Por decisão executiva de 1-4-2013, o referido tribunal decidiu julgar improcedente a execução por se ter verificado o julgado e julgar improcedente o pedido indemnizatório por não ser esta a via adequada.

*

Inconformada, a exequente recorre para este Tribunal Central Administrativo Sul, formulando na sua alegação as seguintes conclusões:

«(…)»

*

O recorrido contra-alegou, concluindo:

«(…)»

*

O Exmº representante do Ministério Público junto deste Tribunal foi notificado para se pronunciar como previsto na lei de processo.

Cumpridos os demais trâmites processuais, importa agora apreciar e decidir em conferência.

Teremos presente o seguinte: (i) o primado do Estado democrático e social de Direito material, num contexto de uma vida económica que serve a dignidade humana e o bem comum; (ii) os princípios jurídicos fundamentais, morais ou sobre-princípios vigentes; (iii) o tipo de sociedade plural reflectido na nossa Constituição (estatuto jurídico fundamental da concreta comunidade de pessoas, com igual dignidade e socialmente organizadas, que compõem o Estado) e nos vários catálogos de direitos fundamentais, incluindo sobretudo a C.D.F./U.E., e ainda (iv) o primado do direito da U.E. como definido pelos juizes do TJUE.

*

II. FUNDAMENTAÇÃO

II.1. FACTOS PROVADOS

«(…)»

II.2. APRECIAÇÃO DO RECURSO

OBJECTO DO RECURSO

Os recursos, que devem ser dirigidos contra a decisão do tribunal a quo e seus fundamentos, têm o seu âmbito objectivo delimitado pelo recorrente nas conclusões da sua alegação de recurso, alegação que apenas pode incidir sobre as questões que tenham sido apreciadas pelo tribunal recorrido ou que devessem ser oficiosamente conhecidas.
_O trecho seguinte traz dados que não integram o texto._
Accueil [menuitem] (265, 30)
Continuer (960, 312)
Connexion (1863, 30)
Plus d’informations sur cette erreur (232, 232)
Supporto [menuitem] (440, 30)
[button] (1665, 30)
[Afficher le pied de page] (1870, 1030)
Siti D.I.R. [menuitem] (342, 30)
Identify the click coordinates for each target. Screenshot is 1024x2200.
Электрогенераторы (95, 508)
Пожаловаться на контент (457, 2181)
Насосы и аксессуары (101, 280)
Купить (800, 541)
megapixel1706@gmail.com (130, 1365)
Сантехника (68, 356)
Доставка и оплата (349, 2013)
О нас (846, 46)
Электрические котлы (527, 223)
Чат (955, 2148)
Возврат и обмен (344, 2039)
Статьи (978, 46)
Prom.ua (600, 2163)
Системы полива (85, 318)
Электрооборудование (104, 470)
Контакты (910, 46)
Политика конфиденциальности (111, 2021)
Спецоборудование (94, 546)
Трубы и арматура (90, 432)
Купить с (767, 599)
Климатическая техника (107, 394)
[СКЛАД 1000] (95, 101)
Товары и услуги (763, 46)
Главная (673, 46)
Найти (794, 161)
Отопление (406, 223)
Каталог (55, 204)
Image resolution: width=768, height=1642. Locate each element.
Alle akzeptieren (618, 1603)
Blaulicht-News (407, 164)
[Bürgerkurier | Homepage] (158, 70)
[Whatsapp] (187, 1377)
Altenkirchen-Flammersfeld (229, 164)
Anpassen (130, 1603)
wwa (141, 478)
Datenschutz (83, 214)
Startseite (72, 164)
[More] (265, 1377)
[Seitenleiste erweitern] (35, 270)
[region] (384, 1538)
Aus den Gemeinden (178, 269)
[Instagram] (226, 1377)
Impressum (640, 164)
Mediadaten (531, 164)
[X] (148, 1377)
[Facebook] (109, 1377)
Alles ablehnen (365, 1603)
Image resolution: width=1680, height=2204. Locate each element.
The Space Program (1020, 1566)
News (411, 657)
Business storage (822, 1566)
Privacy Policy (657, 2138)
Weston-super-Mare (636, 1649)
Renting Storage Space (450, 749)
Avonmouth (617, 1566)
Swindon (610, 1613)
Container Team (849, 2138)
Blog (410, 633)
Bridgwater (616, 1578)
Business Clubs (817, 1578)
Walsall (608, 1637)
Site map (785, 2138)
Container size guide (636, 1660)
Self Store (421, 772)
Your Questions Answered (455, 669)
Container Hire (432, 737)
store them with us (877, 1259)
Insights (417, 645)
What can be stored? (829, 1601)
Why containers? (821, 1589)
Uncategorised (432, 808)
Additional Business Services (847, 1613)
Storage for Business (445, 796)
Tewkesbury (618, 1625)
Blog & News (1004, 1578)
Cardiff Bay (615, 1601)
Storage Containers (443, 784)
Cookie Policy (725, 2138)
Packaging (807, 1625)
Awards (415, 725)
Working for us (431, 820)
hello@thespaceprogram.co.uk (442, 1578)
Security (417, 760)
Assim, o presente recurso demanda a apreciação, ante a decisão recorrida, das questões abaixo discriminadas de modo expresso.

O MÉRITO DO RECURSO

Aqui chegados, há melhores condições para se compreender o recurso e para, de modo facilmente sindicável pelas partes e eventualmente pelo STA, apreciarmos o seu mérito, preocupados com a aceitabilidade racional da decisão e tendo presente o Direito como uma ordem fundada numa auto-pressuposição axiológica dos cidadãos enquanto pessoas de certa comunidade política. Aliamos preocupações sobre a quantidade com preocupações sobre a qualidade técnico-jurídica da decisão jurisdicional, sendo que a procura de qualidade e de quantidade exigem decisões jurisdicionais (i) com relatórios sintéticos minimamente esclarecedores, (ii) com uma fundamentação jurídico-racional breve ou longa conforme à simplicidade ou à complexidade do caso a resolver e (iii) com citações de textos académicos (originais) quando isso seja absolutamente necessário ou útil.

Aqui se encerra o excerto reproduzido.